Quote the records below verbatim, omitting every picture from your reproduction.

Given records:
------------------------------------------------------------------------

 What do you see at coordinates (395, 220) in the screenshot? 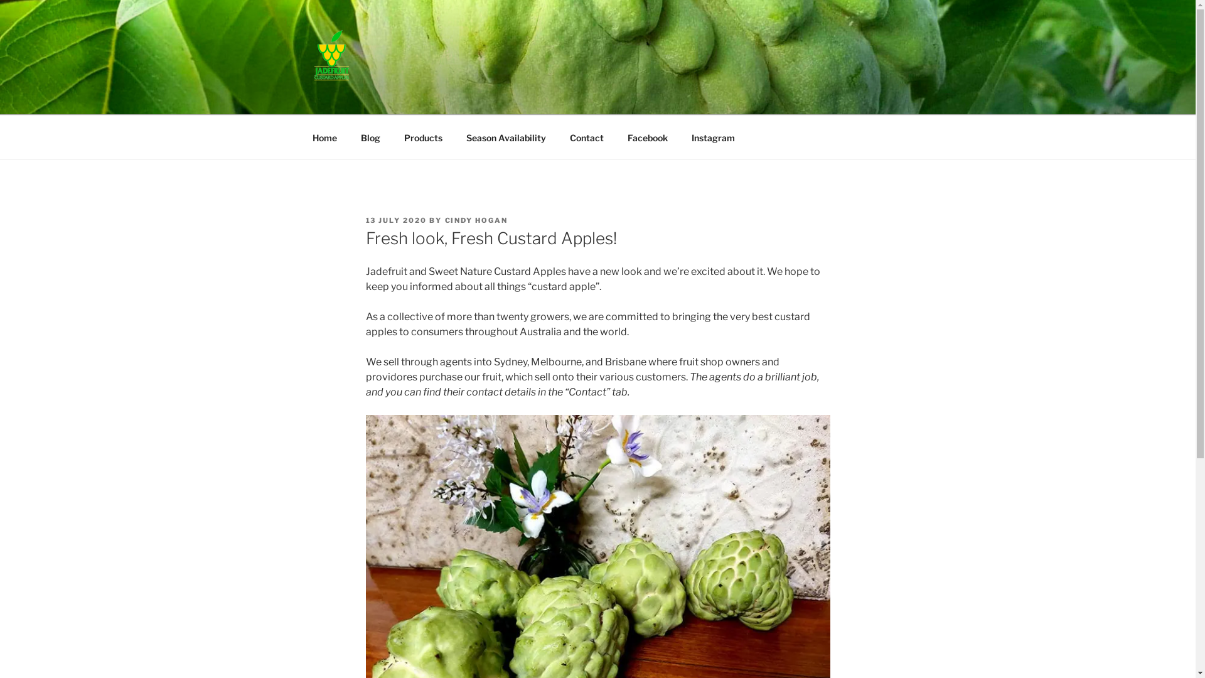
I see `'13 JULY 2020'` at bounding box center [395, 220].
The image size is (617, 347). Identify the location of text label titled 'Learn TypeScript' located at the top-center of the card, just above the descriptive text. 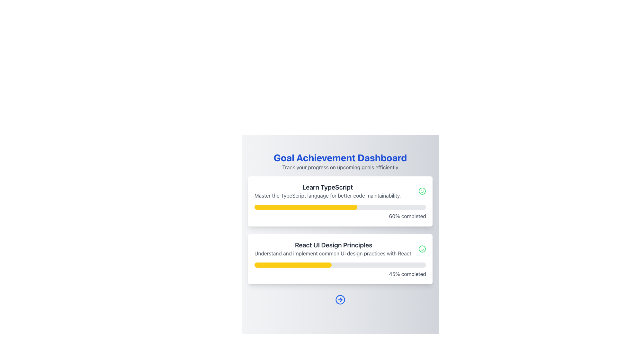
(327, 187).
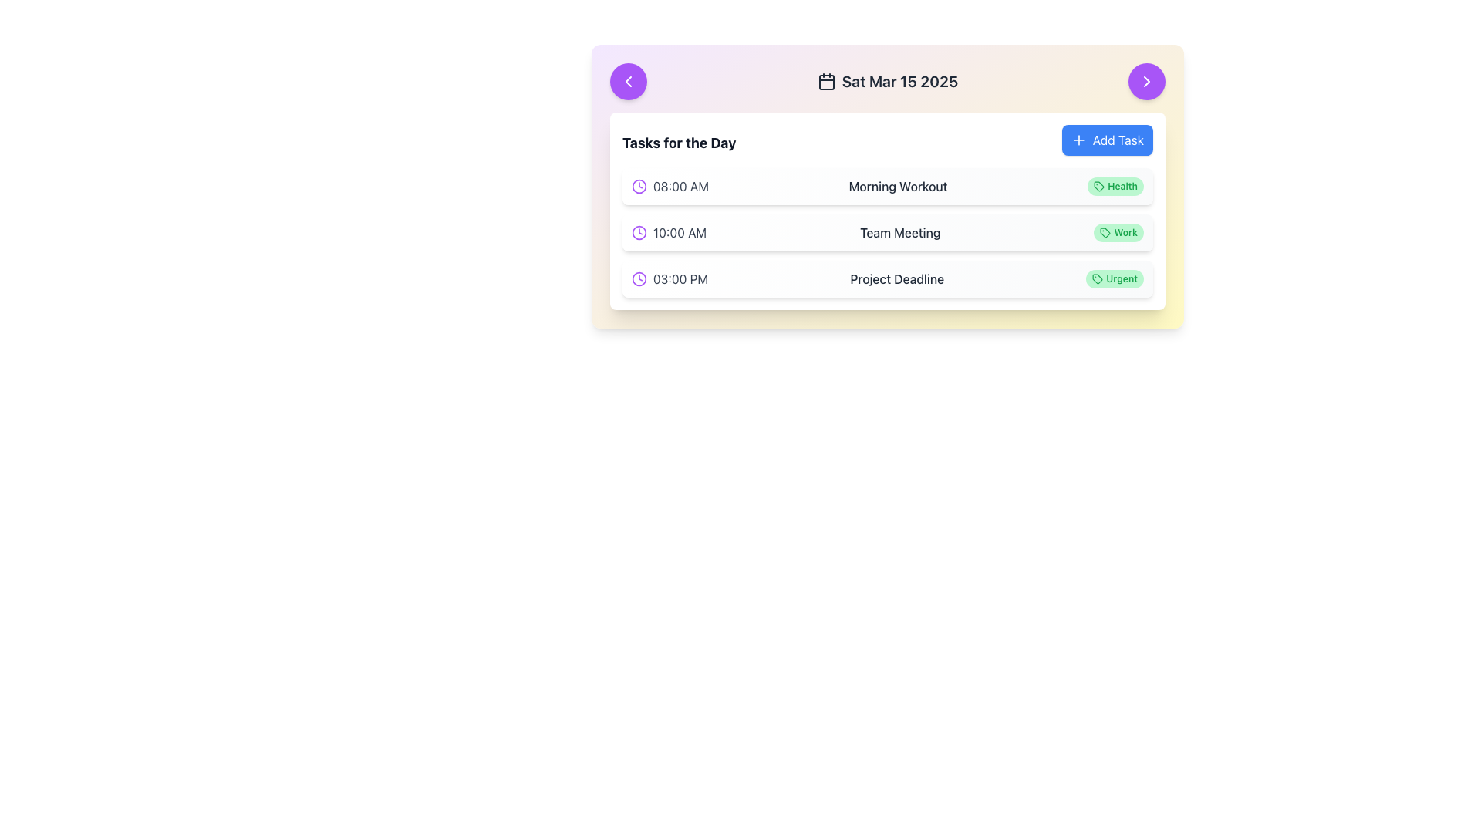 This screenshot has width=1481, height=833. I want to click on the 'Team Meeting' text label in the 'Tasks for the Day' section that indicates a scheduled task at 10:00 AM, so click(900, 232).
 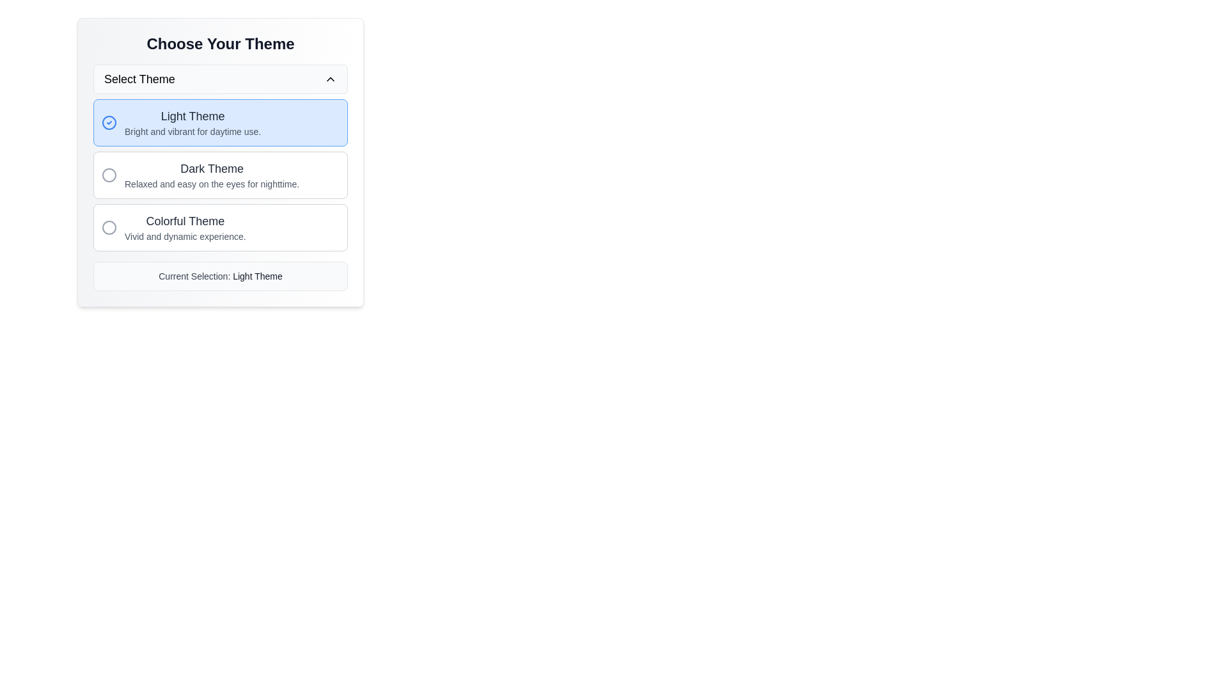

------------------------------------------------------------------------

Solved problem:
 What do you see at coordinates (395, 220) in the screenshot? 
I see `'13 JULY 2020'` at bounding box center [395, 220].
The image size is (617, 347). Identify the location of text label titled 'Learn TypeScript' located at the top-center of the card, just above the descriptive text. 
(327, 187).
 This screenshot has width=1481, height=833. I want to click on the 'Team Meeting' text label in the 'Tasks for the Day' section that indicates a scheduled task at 10:00 AM, so click(900, 232).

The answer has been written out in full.